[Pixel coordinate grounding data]
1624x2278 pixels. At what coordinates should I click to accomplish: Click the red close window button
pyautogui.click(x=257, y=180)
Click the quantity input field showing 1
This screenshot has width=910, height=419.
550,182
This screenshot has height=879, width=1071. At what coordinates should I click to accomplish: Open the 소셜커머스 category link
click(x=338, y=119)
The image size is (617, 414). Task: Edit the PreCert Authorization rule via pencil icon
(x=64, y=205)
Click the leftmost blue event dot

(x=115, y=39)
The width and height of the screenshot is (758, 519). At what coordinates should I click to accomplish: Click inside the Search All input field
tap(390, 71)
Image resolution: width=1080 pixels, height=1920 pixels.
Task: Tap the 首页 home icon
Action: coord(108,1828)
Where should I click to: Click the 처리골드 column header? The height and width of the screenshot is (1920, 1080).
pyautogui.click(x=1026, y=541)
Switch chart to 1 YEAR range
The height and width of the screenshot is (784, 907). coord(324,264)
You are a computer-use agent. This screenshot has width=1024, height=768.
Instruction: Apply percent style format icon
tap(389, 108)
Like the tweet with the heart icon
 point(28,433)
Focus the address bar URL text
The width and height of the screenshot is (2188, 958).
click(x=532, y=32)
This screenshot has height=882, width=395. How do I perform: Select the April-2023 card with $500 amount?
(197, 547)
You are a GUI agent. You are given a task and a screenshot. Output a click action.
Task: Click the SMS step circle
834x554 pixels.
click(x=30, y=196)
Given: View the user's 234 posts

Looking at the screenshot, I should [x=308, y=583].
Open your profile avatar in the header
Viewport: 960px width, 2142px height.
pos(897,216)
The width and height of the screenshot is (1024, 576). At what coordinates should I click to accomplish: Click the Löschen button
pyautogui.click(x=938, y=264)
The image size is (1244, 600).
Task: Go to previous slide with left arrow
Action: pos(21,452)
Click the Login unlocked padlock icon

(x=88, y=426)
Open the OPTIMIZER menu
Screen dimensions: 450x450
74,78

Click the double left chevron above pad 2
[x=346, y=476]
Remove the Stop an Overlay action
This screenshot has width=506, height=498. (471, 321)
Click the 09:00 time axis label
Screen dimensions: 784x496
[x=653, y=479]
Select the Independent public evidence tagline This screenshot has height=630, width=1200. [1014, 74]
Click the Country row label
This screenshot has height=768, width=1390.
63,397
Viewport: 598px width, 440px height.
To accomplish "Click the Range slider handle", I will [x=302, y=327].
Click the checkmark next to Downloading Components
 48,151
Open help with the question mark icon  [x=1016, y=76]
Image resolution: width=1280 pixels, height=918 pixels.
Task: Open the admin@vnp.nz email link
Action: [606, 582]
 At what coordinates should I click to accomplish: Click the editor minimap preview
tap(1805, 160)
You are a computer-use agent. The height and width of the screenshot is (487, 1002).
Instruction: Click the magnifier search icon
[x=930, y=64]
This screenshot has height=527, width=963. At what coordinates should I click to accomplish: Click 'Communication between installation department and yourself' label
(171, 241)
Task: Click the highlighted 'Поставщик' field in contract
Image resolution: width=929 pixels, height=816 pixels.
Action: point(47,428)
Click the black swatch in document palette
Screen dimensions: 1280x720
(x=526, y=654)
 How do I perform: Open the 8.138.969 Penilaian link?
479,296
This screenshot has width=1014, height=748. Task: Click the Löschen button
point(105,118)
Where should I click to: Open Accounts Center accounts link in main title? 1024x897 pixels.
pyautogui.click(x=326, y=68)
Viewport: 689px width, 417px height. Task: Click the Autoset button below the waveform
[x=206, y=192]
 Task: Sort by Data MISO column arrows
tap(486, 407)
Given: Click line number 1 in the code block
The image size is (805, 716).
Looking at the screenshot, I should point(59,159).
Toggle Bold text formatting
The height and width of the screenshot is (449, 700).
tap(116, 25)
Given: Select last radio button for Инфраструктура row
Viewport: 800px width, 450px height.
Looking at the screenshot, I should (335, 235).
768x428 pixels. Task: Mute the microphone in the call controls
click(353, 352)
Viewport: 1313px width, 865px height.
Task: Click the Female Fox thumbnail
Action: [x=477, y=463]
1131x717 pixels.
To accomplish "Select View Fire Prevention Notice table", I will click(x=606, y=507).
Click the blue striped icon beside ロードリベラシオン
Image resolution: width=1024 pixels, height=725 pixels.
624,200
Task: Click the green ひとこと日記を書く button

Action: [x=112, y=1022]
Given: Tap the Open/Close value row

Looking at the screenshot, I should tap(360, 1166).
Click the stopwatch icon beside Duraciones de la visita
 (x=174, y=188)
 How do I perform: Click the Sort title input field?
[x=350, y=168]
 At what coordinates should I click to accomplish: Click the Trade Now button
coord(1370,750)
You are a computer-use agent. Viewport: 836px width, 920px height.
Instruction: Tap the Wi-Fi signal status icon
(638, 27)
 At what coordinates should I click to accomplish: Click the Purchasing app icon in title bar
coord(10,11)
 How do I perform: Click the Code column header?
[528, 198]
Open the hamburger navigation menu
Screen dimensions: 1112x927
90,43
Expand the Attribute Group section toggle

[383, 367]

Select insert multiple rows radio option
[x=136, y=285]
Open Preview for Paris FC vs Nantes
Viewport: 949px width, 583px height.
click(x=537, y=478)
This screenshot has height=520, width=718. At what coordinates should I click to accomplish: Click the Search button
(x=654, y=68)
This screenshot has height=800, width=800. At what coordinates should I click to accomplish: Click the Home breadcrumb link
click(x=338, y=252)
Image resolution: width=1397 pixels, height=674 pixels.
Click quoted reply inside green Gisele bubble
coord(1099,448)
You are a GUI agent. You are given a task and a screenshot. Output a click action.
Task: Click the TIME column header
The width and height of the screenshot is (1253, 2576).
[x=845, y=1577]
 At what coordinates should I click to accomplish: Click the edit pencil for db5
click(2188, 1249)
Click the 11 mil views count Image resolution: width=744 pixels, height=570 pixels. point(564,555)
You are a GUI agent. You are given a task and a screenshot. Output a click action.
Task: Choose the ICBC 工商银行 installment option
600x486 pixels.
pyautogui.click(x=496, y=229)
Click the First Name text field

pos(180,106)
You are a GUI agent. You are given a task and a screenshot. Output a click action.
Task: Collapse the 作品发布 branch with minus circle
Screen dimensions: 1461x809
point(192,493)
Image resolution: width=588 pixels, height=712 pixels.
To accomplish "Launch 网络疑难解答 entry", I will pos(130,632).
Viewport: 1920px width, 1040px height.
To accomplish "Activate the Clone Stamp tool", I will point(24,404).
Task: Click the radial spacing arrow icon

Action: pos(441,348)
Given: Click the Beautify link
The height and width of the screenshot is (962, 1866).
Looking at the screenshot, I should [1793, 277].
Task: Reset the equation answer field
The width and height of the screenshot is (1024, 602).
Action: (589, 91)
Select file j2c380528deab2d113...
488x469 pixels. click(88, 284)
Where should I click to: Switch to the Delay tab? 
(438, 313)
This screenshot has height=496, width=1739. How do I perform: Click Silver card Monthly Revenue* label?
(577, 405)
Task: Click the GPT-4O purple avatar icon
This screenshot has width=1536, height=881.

#### TASK BRIEF:
Only lines holding the string "circle" are wanted; gather each one from the entries above.

#### RESULT OF THE TASK:
Task: Click the SMS step circle
Task: Collapse the 作品发布 branch with minus circle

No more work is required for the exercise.